Fitz est un étudiant appliqué, poussé par sa curiosité et son souci de plaire à son mentor et directeur de thèse. Aussi fréquente-t-il régulièrement les petites sauteries de Leary, accompagné de sa femme qui, grisée par cette ambiance insolite, tente de se montrer plus tempérée. Rapidement, l’attrait que représentent Leary et ses projets dépasse la raison, et Fitz le suit tête baissée dans ses travaux « scientifiques »… à ses risques et périls, et au détriment de sa famille.
Si l’introduction m’a emballée – Hofmann y apparaît comme humble, sympathique et passionné –, j’ai déchanté en rencontrant Timothy Leary.
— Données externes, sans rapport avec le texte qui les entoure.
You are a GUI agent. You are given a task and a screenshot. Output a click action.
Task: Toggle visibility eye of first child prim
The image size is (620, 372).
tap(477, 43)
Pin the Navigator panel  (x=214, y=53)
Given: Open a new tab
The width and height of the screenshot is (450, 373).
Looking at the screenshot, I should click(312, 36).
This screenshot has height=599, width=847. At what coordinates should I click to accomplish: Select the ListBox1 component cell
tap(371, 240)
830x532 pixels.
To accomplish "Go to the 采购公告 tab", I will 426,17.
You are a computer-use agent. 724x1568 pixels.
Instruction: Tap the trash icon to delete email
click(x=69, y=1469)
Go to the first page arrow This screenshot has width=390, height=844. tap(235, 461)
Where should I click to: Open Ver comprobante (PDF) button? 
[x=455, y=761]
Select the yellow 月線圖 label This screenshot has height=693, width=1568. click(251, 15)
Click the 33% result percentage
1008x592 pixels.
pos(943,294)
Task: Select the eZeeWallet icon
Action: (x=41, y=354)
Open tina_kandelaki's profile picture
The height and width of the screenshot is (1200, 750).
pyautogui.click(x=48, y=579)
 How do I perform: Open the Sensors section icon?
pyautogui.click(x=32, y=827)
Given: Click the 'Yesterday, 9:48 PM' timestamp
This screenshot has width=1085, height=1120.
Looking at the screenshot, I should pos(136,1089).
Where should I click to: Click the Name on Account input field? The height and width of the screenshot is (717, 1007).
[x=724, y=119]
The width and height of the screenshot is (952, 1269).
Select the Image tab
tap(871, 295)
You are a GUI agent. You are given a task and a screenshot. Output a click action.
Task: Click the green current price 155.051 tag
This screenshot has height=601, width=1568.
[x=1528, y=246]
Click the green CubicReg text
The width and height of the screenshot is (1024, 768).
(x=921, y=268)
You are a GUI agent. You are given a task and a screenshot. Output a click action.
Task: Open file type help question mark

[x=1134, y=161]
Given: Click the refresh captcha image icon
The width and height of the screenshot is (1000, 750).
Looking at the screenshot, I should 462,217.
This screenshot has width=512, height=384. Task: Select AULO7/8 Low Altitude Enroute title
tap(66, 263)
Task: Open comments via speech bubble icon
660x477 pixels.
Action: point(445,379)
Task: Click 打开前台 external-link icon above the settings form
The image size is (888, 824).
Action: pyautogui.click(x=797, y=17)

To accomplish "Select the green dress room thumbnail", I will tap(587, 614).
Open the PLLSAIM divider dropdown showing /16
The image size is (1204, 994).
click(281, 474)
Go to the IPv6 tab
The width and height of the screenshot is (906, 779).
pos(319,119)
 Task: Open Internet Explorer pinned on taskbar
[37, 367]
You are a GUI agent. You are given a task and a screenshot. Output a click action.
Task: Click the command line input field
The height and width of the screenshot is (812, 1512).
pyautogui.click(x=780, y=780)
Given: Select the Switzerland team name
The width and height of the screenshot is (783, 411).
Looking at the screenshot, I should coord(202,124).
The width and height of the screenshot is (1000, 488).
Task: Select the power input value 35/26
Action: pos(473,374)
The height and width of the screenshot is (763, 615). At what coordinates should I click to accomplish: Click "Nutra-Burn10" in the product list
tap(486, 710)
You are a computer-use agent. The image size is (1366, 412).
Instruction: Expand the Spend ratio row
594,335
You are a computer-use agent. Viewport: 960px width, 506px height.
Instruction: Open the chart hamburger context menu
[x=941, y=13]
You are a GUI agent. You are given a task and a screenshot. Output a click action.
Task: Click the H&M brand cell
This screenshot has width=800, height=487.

Je connaissais l’homme de sciences pour avoir survolé certains de ses essais, au demeurant intéressants, mais peu abordables, et ainsi entouré de sa cour, existant à travers l’admiration d’illuminés qui gravitent autour de lui en quête d’un monde « meilleur », il est détestable. J’ai mis mon aversion de côté au contact de Fitz qui lui, n’est pas un mauvais bougre. On a plaisir à le suivre et à s’immerger en sa compagnie dans cet épisode de l’histoire des drogues, mais à de nombreuses reprises, j’aurais voulu intervenir et lui ouvrir les yeux sur son tempérament trop influençable, qui peut agacer. L’évolution de cette histoire est parfois prévisible, mais Voir la lumière est un roman richement documenté, très bien écrit – et très bien traduit –, un voyage aussi sombre que coloré dans une époque brillamment reconstituée, une époque d’autres possibles, où la vie en communauté (ici du Mexique à New York) avait le vent en poupe. Peuplé de noms célèbres, T.C. Boyle y laisse une belle place aux protagonistes, Fitz et Joanie, personnages fictifs habilement intégrés au récit, et derniers détenteurs d’une morale qui ne résistera pas à la fièvre psychédélique. La découverte pour moi d’un grand écrivain américain que je retrouverai certainement au détour de sa longue bibliographie.